# fiance is going to massage parlor regularly



## deceived (May 19, 2012)

i found out today that my fiance has been going to a massage parlor routinely. evidently sometimes more is done than others, depending on the person he sees. evidently he has a regular person there he usually sees. i feel like i am dying. we have a good sex life, or so i thought. please please someone help me understand why he is doing this...he says he loves me, we are supposed to get married this fall. why would someone go to a massage parlor??? we have a good sex life


----------



## Gaia (Apr 27, 2012)

deceived said:


> i found out today that my fiance has been going to a massage parlor routinely. evidently sometimes more is done than others, depending on the person he sees. evidently he has a regular person there he usually sees. i feel like i am dying. we have a good sex life, or so i thought. please please someone help me understand why he is doing this...he says he loves me, we are supposed to get married this fall. why would someone go to a massage parlor??? we have a good sex life


^^^^^ I recognize this situation..... sounds very.... familiar....


----------



## Gaia (Apr 27, 2012)

I'm thinking.. if he's doing this... he isn't respecting you very much... and perhaps boundaries need to be set up.

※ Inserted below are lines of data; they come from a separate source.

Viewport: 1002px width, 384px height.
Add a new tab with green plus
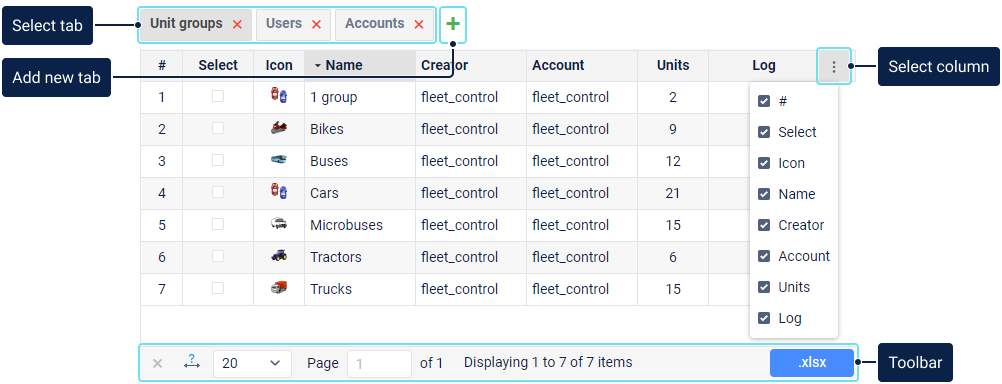[453, 24]
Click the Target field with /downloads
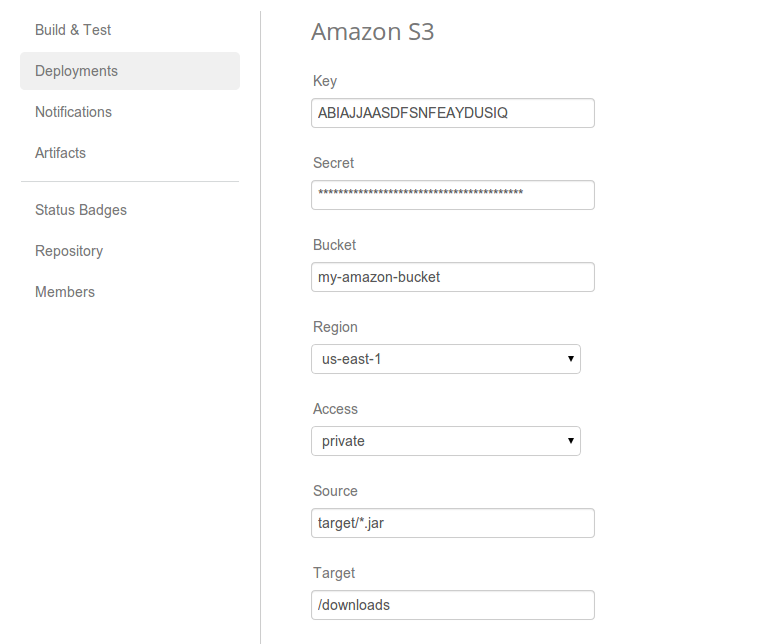778x644 pixels. click(452, 605)
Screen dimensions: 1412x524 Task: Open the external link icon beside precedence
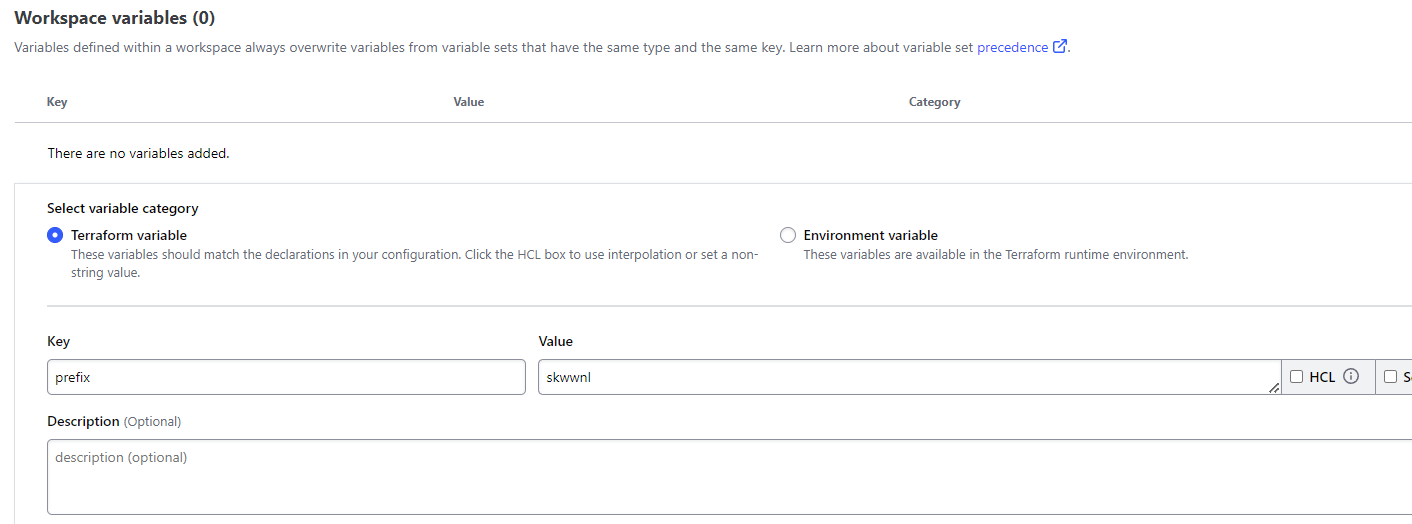[1060, 47]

If there are boundaries... and he is clearly overstepping them... perhaps getting married isn't the best idea... but that's just my viewpoint.


----------



## Deejo (May 20, 2008)

I go to a commercial chain 'massage parlor' once or twice a month ... and often see the same person ... for a massage. 

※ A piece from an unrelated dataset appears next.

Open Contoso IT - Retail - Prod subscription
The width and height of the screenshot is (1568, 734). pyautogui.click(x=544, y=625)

Dont know if you are inferring that he gets happy endings ... which are certainly not part of where I go.


----------



## Gaia (Apr 27, 2012)

Deejo said:


> I go to a commercial chain 'massage parlor' once or twice a month ... and often see the same person ... for a massage.
> 
> Dont know if you are inferring that he gets happy endings ... which are certainly not part of where I go.


^^Massage parlor or spa?? I'm guessing they aren't the same from what I've read?


----------



## Almostrecovered (Jul 14, 2011)

She posted earlier in CWI so I think she means something like a rub and tug joint or "Asian" massage parlor


----------



## deceived (May 19, 2012)

Gaia said:


> ^^Massage parlor or spa?? I'm guessing they aren't the same from what I've read?


No, i am talking about a "happy ending" massage parlor. i am not sure if it is full sex, oral sex, or just a "happy ending massage" but it is definitely a sex thing, not an innocent massage. he has been a cheater before. why is he with me if he wants to do this stuff too? why don't i want to leave him? i feel like i am going crazy


----------



## deceived (May 19, 2012)

Almostrecovered said:


> She posted earlier in CWI so I think she means something like a rub and tug joint or "Asian" massage parlor


yes that is it!
i hope it's okay i am posting this here too. i feel awful.


----------



## IndiaInk (Jun 13, 2012)

*We attract what we think we deserve.*

_why is he with me if he wants to do this stuff too?_

The simple answer: Because he can. You don't see yourself as a total catch...so he doesn't have to either. 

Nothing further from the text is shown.